Records from a collection:
((

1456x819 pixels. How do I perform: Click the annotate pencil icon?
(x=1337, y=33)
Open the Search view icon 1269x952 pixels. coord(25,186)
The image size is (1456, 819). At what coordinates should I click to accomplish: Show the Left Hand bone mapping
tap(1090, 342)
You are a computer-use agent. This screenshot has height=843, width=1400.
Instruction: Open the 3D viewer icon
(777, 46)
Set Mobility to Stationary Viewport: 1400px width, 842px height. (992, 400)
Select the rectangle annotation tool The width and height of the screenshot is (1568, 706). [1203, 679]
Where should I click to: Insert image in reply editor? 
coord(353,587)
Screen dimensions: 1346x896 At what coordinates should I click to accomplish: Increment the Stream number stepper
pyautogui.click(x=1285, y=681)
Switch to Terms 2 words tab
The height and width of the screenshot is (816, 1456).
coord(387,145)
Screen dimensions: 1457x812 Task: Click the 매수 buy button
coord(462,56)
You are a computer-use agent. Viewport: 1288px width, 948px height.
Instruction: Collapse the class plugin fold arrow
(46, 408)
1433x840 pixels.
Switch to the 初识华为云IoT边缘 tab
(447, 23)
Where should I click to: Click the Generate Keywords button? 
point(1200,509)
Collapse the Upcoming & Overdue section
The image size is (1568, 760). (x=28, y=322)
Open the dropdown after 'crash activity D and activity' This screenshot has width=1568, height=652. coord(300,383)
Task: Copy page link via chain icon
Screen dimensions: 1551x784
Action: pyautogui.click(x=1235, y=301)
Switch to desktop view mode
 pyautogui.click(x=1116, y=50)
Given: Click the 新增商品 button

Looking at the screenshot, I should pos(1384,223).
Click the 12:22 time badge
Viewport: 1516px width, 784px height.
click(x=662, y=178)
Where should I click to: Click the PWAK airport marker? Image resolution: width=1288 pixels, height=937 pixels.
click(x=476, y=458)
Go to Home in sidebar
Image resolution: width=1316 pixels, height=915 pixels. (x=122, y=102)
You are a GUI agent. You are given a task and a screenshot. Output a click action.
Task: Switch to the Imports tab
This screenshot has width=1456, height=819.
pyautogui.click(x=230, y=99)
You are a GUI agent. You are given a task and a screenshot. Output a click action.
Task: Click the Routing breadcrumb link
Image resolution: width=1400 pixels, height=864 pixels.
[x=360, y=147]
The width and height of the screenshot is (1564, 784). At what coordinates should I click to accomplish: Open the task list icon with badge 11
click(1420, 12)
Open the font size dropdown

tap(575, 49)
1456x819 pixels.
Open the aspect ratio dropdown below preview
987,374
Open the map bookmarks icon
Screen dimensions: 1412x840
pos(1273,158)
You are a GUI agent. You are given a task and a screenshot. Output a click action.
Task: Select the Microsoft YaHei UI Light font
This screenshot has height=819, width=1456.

))

Starting at the line that has "1433x840 pixels." and ending at the line that has "Open the dropdown", please write out the lines above exactly, leaving out all others.

Response box:
1433x840 pixels.
Switch to the 初识华为云IoT边缘 tab
(447, 23)
Where should I click to: Click the Generate Keywords button? 
point(1200,509)
Collapse the Upcoming & Overdue section
The image size is (1568, 760). (x=28, y=322)
Open the dropdown after 'crash activity D and activity' This screenshot has width=1568, height=652. coord(300,383)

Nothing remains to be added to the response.